In der Tat sind jene Gelehrten, die im 16. Jahrhundert die Himmelskunde und die Medizin um wichtige Erkenntnisse bereichern, mit der Sterndeutung gut vertraut. Sie stehen untereinander im Briefwechsel und tauschen sich über die Möglichkeiten derartiger Zusammenhänge aus. Ambroise Paré, François Rabelais oder auch Michel Servet (dem wir bedeutende Arbeiten über den Blutkreislauf verdanken) bedienen sich unter anderem auch der Annahmen der Astrologen.
Calvin bestreitet die aus der Sterndeutung abgeleitete Vorherbestimmtheit
Er bestreitet, dass die Sterne etwas über die Vorherbestimmtheit des Menschen aussagen, und wählt dabei das Beispiel der Geburtshoroskope : verläuft etwa das Leben aller Menschen, die am selben Tag geboren sind, völlig gleich ? Haben Zwillinge ein absolut gleiches Schicksal ?
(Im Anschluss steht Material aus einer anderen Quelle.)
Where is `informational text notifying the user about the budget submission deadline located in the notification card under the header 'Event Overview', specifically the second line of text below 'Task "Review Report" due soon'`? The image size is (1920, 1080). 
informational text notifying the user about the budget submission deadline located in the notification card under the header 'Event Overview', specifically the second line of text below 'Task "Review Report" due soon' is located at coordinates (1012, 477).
Calvin weist, nicht ohne boshaften Witz, auf die Willkür hin, die darin liegt, persönliche Horoskope auf den Tag der Geburt zu beziehen und nicht etwa auf den Tag der Empfängnis : könnten die Sterne denn nicht auch bitteschön etwas über die exakte Dauer der Schwangerschaft aussagen ? Auch bestreitet er die in Form und Inhalt der Horoskope enthaltene Annahme einer Vorherbestimmtheit, und das umso stärker, als darin ein Fingerzeig Gottes behauptet wird. Soll man also annehmen, fragt Calvin, dass der Lauf der Gestirne, ohne dass menschliche Einwirkung dabei ins Spiel käme, zum Beispiel den Ausgang von Schlachten bestimmt, oder den Tag und die Umstände des Todes ?
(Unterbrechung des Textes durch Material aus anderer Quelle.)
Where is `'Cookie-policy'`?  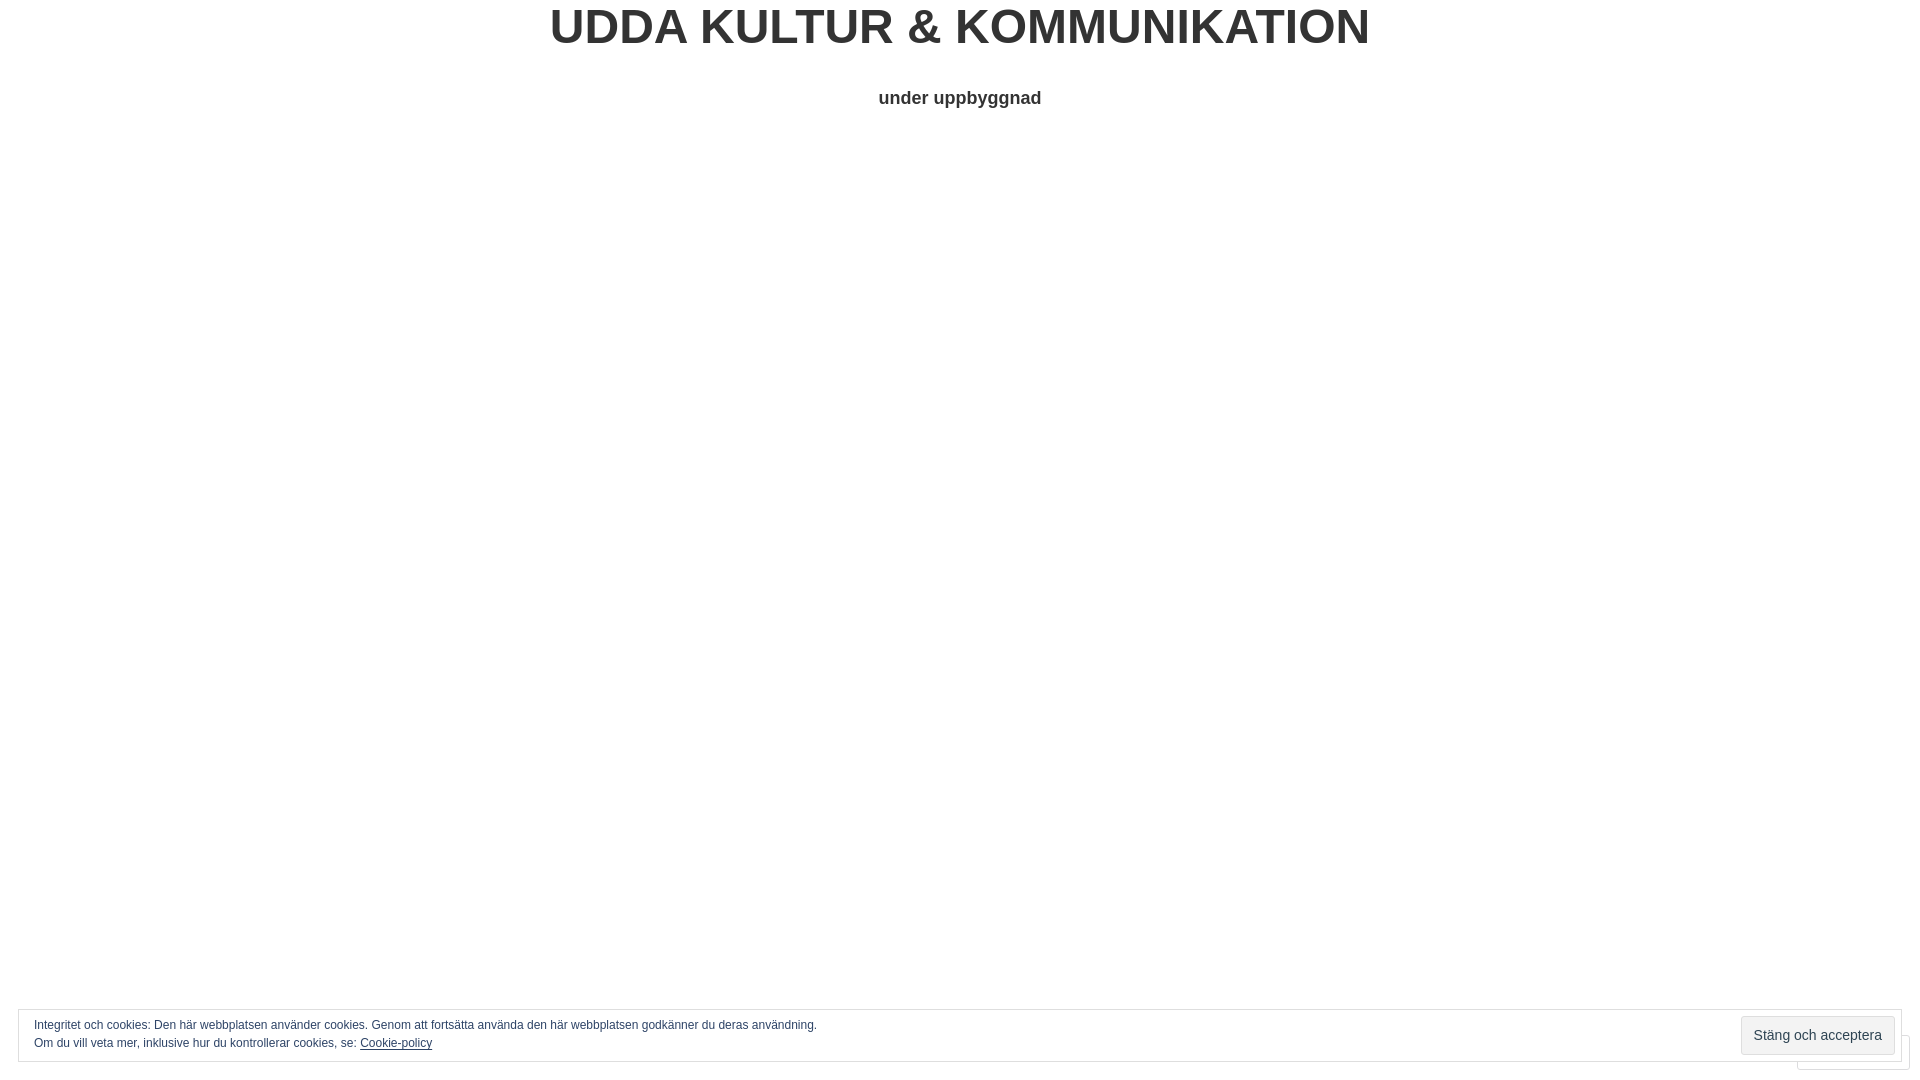 'Cookie-policy' is located at coordinates (395, 1041).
Derartige Annahmen führen nur zu einem riesengroßen Chaos :
Aus den Geschichtsbüchern erfahren wir, dass in Spanien in zwanzig Schlachten an die dreihunderttausend Menschen umgekommen sind. Selbst ohne weiteres Nachdenken springt doch sofort ins Auge, dass diese Toten unmöglich alle zur selben Stunde und unter den selben Sternen geboren sein können. In dieser Masse verhakeln sich Steinbock, Widder und Stier ganz schrecklich mit den Hörnern und drehen sich im Kreis ; der Wassermann spritzt was er kann und schafft eine riesige Überschwemmung ; die Jungfrau wird entjungfert, Skorpion und Krebs rennen rückwärts, der Löwe schleicht unbemerkt hinterdrein, die Zwillinge verwachsen zu einem Einling, der Schütze schießt in die Luft, die Waage hängt schief, und die Fische verstecken sich im Wasse,r bis keines mehr da ist.
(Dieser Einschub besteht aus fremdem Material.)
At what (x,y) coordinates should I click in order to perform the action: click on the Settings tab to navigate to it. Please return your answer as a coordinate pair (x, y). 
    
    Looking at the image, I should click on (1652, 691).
Das alles hat aber nichts mit der Apokalypse zu tun
Die Sterndeuter bemühen auch unseren Herrn Jesus und sagen, es werde ein Zeichen am Himmel stehen, das den Tag seiner Wiederkunft ankündigt … das sollten wir ihnen freilich nachsehen, da die Heilige Schrift nun wirklich nicht ihre Sache ist … Nein : Jesus hat niemals von einer bestimmten Stellung der Gestirne gesprochen, die ja von der natürlichen Ordnung abhängt, sondern vielmehr von einer ganz außergewöhnlichen, nie gesehenen und mit nichts zu vergleichenden Erscheinung.